═════ INPUT RECORDS ═════
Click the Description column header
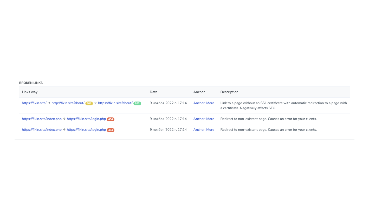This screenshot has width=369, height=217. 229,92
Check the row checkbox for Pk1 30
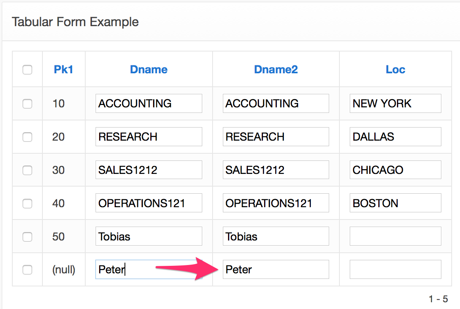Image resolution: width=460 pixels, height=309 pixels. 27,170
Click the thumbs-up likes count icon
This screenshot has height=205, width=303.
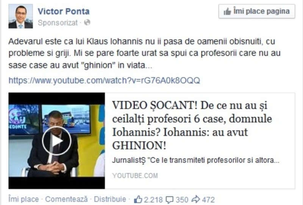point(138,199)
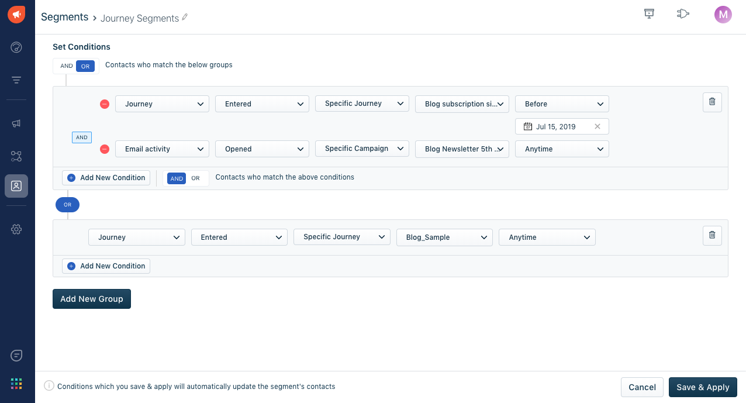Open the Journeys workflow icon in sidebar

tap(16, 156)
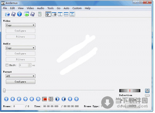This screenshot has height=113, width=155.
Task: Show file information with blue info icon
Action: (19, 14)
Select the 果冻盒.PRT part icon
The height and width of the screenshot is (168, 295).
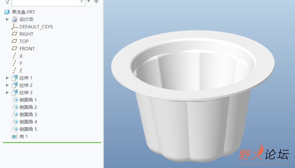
═════
═════ INPUT RECORDS ═════
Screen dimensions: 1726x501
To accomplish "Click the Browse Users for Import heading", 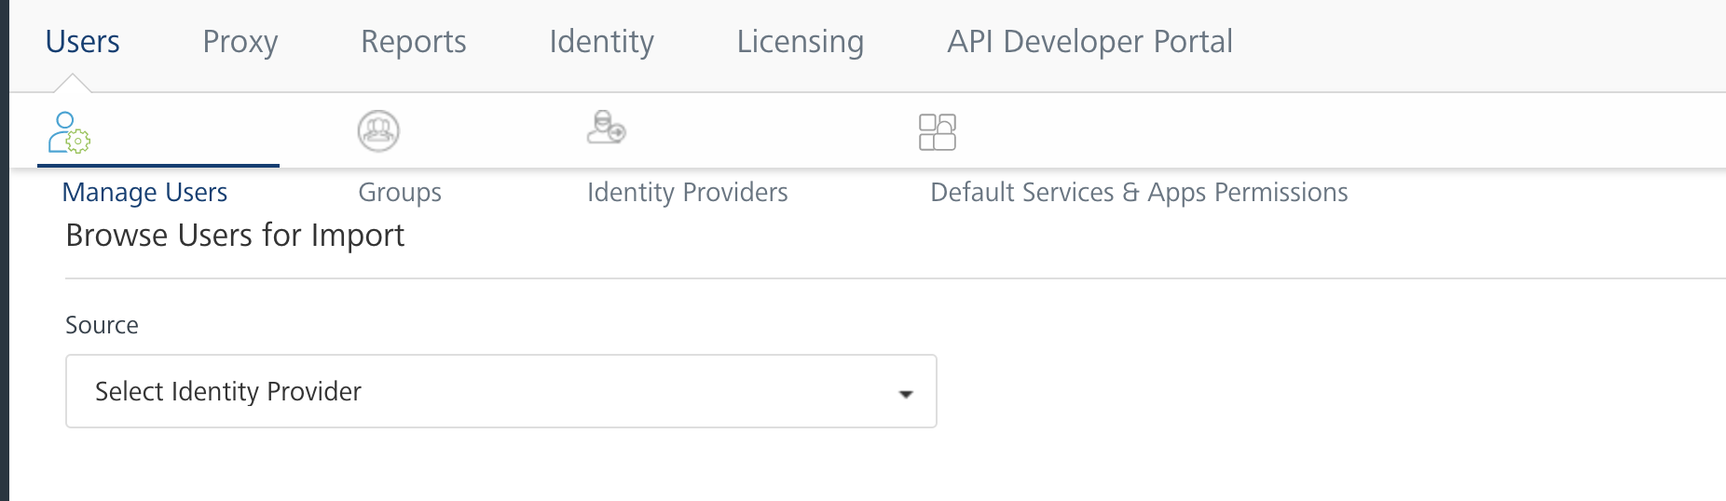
═════
═════ INPUT RECORDS ═════
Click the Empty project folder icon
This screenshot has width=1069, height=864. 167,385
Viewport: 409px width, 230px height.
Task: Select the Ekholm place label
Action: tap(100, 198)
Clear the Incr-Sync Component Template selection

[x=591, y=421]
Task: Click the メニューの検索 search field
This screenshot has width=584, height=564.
═════
> _WHAT THE EXERCISE ASKS_
Give back exactly the lines above from the one with "This screenshot has height=205, width=303." through the one with "The height and", both included. Pictures don't belong in the copy.

> _YOUR RESPONSE_
This screenshot has height=205, width=303.
point(138,199)
Open the Journeys workflow icon in sidebar

tap(16, 156)
This screenshot has height=113, width=155.
Task: Show file information with blue info icon
Action: (19, 14)
Select the 果冻盒.PRT part icon
The height and width of the screenshot is (168, 295).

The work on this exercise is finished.